_Source data_
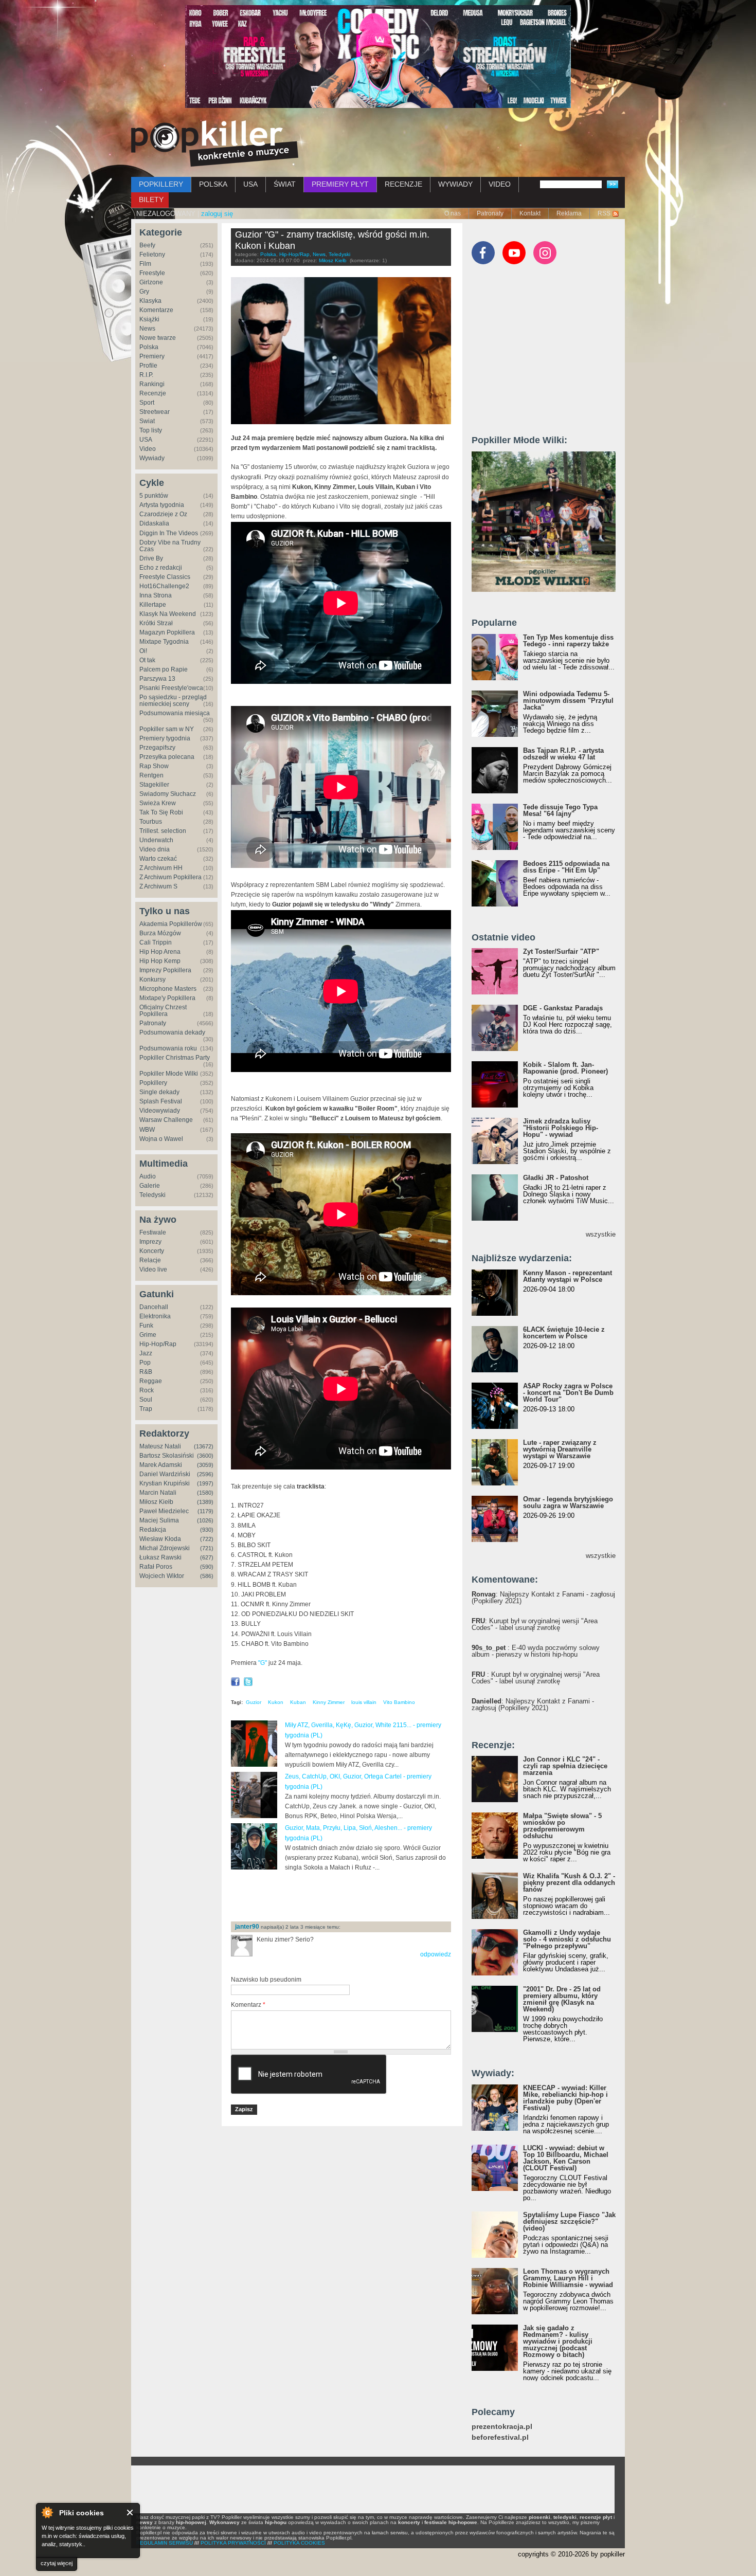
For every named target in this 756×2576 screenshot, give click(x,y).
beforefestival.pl (500, 2437)
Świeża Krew (157, 803)
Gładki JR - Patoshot (555, 1178)
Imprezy (150, 1241)
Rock (146, 1390)
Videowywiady (159, 1110)
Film (145, 263)
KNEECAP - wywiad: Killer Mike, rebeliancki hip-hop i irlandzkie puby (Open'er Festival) (565, 2098)
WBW (147, 1129)
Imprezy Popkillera (165, 970)
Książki (149, 319)
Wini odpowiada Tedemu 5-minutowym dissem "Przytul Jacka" (568, 700)
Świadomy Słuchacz (167, 793)
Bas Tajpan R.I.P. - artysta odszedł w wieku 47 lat (563, 754)
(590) (206, 1567)
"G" (262, 1662)
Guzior (253, 1702)
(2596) (205, 1474)
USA (250, 184)
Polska (148, 347)
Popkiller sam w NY (166, 729)
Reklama (569, 213)
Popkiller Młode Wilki (168, 1073)
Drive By (151, 558)
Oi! (143, 651)
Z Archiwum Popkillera (170, 877)
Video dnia (154, 849)
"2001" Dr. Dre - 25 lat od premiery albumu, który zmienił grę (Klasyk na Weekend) (562, 1999)
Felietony (152, 254)
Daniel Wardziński (164, 1474)
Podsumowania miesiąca (174, 713)
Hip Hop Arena (160, 951)
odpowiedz (435, 1954)
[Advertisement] (351, 1896)
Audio (147, 1176)
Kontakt (530, 213)
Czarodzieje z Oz (163, 514)
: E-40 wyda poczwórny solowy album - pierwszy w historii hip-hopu (536, 1651)
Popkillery (153, 1082)
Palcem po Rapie (163, 669)
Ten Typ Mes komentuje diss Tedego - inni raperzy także (568, 640)
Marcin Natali (157, 1492)
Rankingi (152, 384)
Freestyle (152, 273)
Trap (145, 1408)
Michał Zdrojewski (164, 1548)
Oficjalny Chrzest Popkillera (163, 1011)
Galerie (149, 1185)
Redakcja (152, 1529)
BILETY (151, 199)
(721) (206, 1548)
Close (130, 2512)
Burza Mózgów (160, 933)
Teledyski (152, 1195)
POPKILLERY (161, 184)
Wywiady (152, 458)
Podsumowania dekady (172, 1032)
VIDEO (500, 184)
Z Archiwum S (158, 886)
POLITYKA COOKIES (299, 2543)
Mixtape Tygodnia (164, 641)
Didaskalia (154, 523)
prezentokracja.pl (502, 2426)
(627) (206, 1557)
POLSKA (213, 184)
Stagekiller (154, 784)
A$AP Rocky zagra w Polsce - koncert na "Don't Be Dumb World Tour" (568, 1392)
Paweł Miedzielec (164, 1511)
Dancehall (153, 1307)
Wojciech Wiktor (161, 1576)
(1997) (205, 1483)
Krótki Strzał (156, 623)
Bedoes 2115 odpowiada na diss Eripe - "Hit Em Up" (566, 867)
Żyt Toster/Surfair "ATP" (561, 951)
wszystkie (601, 1234)
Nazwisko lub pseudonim (266, 1979)
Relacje (150, 1260)
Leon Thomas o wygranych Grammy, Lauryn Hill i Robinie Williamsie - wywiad (568, 2278)
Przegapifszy (157, 747)
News (147, 328)
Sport (146, 402)
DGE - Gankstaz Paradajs (563, 1008)
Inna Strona (155, 595)
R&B (145, 1371)
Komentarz (248, 2004)
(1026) (205, 1520)
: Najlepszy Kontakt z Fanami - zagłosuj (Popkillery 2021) (543, 1597)
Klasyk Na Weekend (167, 614)
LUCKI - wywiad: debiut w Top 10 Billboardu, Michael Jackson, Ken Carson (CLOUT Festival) (565, 2158)
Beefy (147, 245)
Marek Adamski (160, 1464)
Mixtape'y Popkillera (167, 998)
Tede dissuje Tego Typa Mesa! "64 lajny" (560, 810)
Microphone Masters (167, 988)
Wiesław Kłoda (160, 1539)
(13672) (203, 1446)
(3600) (205, 1456)
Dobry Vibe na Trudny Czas (170, 546)
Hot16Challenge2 (164, 586)
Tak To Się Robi (161, 812)
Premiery (152, 356)
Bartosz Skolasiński (166, 1455)
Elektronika (155, 1316)
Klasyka (150, 300)
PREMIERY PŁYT (340, 184)
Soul (145, 1399)
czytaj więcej (57, 2563)
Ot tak (147, 660)
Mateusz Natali (160, 1446)
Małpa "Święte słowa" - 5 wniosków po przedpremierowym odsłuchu (562, 1826)
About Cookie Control (47, 2512)
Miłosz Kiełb (156, 1501)
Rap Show (154, 766)
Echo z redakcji (160, 567)
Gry (144, 291)
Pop (145, 1362)
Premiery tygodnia (164, 738)
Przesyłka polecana (166, 756)
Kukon (275, 1702)
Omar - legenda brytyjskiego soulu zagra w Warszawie (568, 1502)
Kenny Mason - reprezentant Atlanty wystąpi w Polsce (567, 1276)
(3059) (205, 1465)
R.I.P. (146, 374)
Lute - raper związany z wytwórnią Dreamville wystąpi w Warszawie (560, 1449)
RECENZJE (403, 184)
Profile (148, 365)
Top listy (150, 430)
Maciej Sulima (159, 1520)
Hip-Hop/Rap (157, 1344)
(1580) (205, 1493)
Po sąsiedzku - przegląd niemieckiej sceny (173, 701)
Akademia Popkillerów (170, 924)
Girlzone (151, 282)
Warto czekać (158, 858)
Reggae (150, 1381)
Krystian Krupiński (164, 1483)
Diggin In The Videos (168, 533)
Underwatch (156, 840)
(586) (206, 1576)
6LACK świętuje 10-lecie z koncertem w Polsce (564, 1333)
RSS (604, 213)
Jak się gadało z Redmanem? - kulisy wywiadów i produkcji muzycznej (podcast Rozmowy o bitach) (557, 2341)
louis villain (363, 1702)
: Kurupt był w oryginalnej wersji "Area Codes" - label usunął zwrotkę (535, 1624)
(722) (206, 1539)
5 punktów (153, 495)
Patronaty (490, 213)
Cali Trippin (155, 942)
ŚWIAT (285, 184)
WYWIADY (455, 184)
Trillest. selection (162, 831)
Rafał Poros (155, 1566)
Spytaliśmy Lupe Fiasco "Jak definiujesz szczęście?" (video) (569, 2221)
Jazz (145, 1353)
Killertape (152, 604)
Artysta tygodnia (161, 505)
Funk (146, 1325)
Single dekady (159, 1092)
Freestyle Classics (164, 576)
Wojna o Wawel (161, 1138)
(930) (206, 1530)
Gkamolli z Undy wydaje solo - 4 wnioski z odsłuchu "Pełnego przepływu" (567, 1939)
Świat (147, 421)
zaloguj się (217, 213)
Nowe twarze (157, 337)
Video (147, 448)
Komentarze (156, 310)
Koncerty (151, 1251)
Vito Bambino (399, 1702)
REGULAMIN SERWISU (164, 2543)
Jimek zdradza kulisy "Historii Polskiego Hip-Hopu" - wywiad (560, 1127)
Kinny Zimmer (329, 1702)
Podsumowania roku (168, 1048)
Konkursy (152, 979)
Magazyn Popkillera (167, 632)
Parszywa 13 (157, 678)
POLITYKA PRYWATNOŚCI (233, 2543)
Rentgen (151, 775)
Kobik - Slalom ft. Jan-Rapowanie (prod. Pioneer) (565, 1068)
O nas (452, 213)
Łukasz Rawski (160, 1557)
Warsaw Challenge (166, 1119)
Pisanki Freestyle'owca (171, 688)
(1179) (205, 1511)
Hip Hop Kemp (160, 961)
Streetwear (154, 411)
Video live (153, 1269)
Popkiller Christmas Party (174, 1057)
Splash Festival (160, 1101)
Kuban (298, 1702)
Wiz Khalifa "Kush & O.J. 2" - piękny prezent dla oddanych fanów (569, 1882)
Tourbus (150, 821)
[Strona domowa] (214, 143)
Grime (147, 1334)
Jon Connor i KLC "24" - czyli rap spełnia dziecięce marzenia (565, 1765)
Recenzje (152, 393)
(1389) (205, 1502)
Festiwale (152, 1232)
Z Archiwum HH (161, 868)
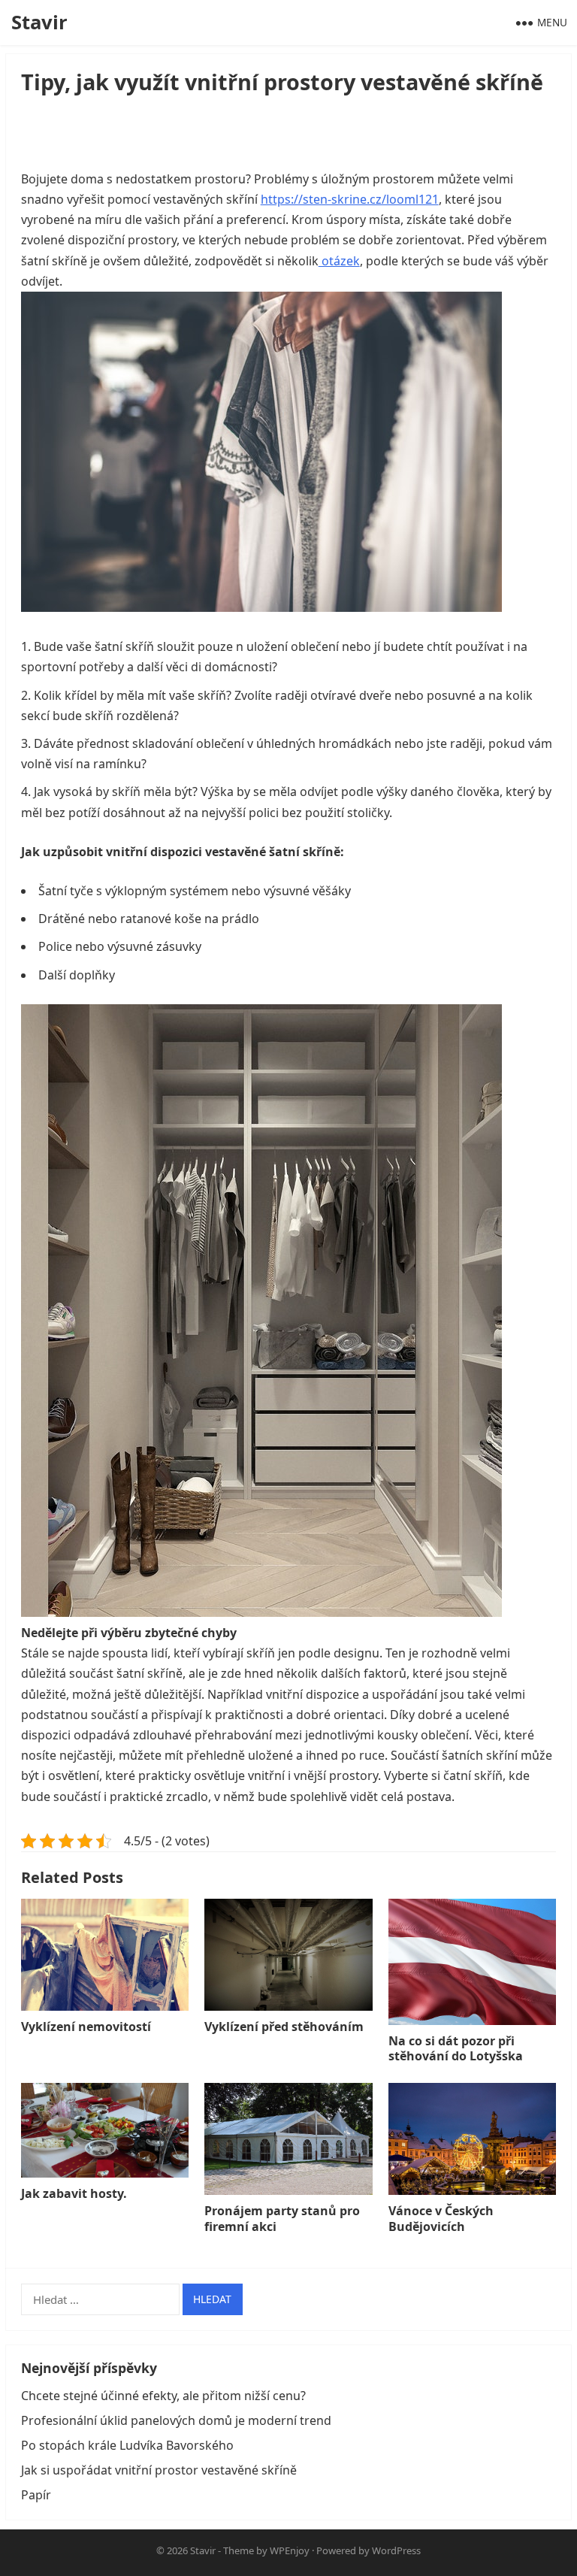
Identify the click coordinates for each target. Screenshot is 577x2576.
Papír (36, 2495)
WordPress (396, 2550)
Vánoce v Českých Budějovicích (441, 2218)
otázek (339, 261)
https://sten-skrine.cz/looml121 (350, 199)
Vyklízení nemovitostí (86, 2026)
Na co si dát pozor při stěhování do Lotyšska (455, 2049)
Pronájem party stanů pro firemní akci (282, 2218)
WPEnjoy (290, 2550)
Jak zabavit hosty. (74, 2193)
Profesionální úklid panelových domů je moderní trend (176, 2420)
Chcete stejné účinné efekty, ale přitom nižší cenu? (163, 2395)
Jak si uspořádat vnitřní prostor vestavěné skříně (159, 2470)
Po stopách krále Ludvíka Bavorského (127, 2445)
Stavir (39, 22)
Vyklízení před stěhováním (284, 2026)
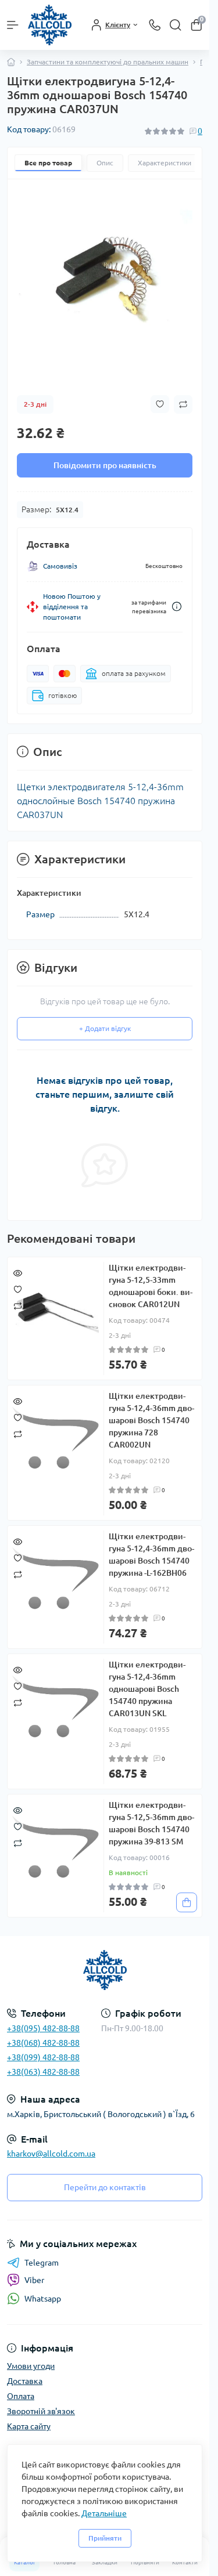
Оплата (20, 2396)
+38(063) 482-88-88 (43, 2071)
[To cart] (186, 1902)
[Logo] (50, 25)
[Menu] (13, 25)
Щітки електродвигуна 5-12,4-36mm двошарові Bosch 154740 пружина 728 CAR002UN (151, 1420)
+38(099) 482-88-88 (43, 2057)
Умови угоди (31, 2366)
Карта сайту (29, 2426)
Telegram (41, 2262)
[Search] (175, 25)
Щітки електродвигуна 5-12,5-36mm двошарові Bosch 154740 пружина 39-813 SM (151, 1823)
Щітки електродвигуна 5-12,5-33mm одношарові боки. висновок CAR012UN (150, 1286)
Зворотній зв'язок (41, 2411)
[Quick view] (17, 1272)
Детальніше (104, 2513)
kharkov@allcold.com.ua (51, 2153)
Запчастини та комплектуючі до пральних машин (107, 62)
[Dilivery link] (177, 606)
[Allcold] (104, 1970)
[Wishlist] (17, 1288)
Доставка (24, 2381)
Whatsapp (42, 2298)
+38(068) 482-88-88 (43, 2042)
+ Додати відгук (105, 1028)
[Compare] (17, 1305)
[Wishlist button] (160, 404)
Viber (34, 2280)
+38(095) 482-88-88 (43, 2028)
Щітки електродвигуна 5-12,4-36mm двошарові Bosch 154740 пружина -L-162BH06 (151, 1555)
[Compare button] (183, 404)
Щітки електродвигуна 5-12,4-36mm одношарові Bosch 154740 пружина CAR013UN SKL (147, 1689)
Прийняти (104, 2538)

_Work order_
Write out exactly the lines that run from the top of the listing above to the line containing "Książki (149, 319)", both ends included. Omit every picture.

_Solution below_
For every named target in this 756×2576 screenshot, give click(x,y).
beforefestival.pl (500, 2437)
Świeża Krew (157, 803)
Gładki JR - Patoshot (555, 1178)
Imprezy (150, 1241)
Rock (146, 1390)
Videowywiady (159, 1110)
Film (145, 263)
KNEECAP - wywiad: Killer Mike, rebeliancki hip-hop i irlandzkie puby (Open'er Festival) (565, 2098)
WBW (147, 1129)
Imprezy Popkillera (165, 970)
Książki (149, 319)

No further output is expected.